Work to be completed
Copy out all lines of the records in which the word "will" appears.

Content starts

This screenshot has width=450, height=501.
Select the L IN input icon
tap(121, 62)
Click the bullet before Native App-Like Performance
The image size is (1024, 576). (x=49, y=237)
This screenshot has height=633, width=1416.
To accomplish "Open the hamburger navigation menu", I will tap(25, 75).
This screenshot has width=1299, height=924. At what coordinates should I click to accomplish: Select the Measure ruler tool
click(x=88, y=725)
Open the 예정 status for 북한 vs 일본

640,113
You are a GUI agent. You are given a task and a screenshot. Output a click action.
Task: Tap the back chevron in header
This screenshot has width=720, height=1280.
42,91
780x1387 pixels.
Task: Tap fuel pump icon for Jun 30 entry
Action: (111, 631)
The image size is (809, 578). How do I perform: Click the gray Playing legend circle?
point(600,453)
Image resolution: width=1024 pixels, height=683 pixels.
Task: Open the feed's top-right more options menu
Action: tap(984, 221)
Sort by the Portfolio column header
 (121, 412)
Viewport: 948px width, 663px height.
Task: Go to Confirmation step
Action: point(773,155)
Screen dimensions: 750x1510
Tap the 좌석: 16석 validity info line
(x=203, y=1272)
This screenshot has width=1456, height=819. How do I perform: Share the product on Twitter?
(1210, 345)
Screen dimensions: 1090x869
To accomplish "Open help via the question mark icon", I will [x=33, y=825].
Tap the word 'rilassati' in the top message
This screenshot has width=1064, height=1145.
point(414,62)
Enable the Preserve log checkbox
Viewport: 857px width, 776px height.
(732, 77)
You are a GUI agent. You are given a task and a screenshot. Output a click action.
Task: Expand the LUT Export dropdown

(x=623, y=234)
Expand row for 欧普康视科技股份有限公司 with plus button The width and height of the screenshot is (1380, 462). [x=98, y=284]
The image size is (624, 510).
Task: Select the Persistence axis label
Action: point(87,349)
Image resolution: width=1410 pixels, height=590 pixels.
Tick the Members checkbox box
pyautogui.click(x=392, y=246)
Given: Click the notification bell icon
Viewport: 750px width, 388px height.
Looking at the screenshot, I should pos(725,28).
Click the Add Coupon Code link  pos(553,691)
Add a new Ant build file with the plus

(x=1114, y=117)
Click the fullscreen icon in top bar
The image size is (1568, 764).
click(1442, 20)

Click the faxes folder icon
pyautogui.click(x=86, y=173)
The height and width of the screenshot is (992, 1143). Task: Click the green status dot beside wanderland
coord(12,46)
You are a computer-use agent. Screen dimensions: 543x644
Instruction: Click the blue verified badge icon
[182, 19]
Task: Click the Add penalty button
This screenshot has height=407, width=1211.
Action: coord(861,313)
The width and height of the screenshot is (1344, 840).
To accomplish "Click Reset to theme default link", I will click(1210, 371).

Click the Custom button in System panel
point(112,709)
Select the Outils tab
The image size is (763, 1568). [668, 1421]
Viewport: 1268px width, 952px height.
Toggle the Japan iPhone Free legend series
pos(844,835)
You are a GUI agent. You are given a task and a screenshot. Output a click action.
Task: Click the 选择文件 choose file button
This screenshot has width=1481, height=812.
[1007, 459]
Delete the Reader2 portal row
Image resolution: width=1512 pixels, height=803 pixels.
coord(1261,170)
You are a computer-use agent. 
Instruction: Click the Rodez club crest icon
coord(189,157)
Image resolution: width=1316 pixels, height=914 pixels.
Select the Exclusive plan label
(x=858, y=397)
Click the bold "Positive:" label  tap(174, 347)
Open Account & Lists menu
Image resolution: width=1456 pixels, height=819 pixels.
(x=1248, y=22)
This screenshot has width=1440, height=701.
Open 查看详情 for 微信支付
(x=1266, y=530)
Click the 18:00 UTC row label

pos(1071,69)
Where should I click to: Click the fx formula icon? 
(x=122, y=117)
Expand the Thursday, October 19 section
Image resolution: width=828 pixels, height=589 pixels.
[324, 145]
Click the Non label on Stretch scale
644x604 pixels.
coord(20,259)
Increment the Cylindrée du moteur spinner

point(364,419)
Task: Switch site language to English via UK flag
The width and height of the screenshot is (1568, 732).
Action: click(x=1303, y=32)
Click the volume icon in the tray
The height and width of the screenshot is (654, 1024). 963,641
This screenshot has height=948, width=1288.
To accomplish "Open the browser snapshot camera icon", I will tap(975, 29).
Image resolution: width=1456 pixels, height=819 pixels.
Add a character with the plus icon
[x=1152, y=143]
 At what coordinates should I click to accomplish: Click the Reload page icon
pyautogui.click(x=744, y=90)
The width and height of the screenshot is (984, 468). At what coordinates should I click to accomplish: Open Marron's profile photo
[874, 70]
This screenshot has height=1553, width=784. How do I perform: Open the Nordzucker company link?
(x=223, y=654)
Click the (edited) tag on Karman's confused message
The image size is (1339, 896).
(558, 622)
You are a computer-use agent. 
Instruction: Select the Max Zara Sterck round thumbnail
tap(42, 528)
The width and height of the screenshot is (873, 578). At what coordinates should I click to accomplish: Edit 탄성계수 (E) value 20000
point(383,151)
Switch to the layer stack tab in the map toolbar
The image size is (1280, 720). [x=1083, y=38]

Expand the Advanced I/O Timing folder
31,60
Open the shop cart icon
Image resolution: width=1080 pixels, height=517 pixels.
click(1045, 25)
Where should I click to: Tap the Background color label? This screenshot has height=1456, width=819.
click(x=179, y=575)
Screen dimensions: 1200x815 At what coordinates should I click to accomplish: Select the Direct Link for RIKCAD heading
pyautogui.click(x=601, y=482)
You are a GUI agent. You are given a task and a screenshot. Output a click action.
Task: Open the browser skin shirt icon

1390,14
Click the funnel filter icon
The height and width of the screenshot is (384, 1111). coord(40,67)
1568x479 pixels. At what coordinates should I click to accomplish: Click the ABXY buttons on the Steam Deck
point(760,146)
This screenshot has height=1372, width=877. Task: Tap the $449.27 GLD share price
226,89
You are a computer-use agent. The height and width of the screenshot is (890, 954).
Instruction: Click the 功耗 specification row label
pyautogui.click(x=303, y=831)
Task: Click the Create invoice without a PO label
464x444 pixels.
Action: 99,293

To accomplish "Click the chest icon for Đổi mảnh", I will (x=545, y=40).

Content ends

Output of the task
To accomplish "Open the hamburger navigation menu", I will tap(25, 75).
To accomplish "Open help via the question mark icon", I will [x=33, y=825].
To accomplish "Click Reset to theme default link", I will click(1210, 371).
To accomplish "Open the browser snapshot camera icon", I will tap(975, 29).
To accomplish "Click the chest icon for Đổi mảnh", I will (x=545, y=40).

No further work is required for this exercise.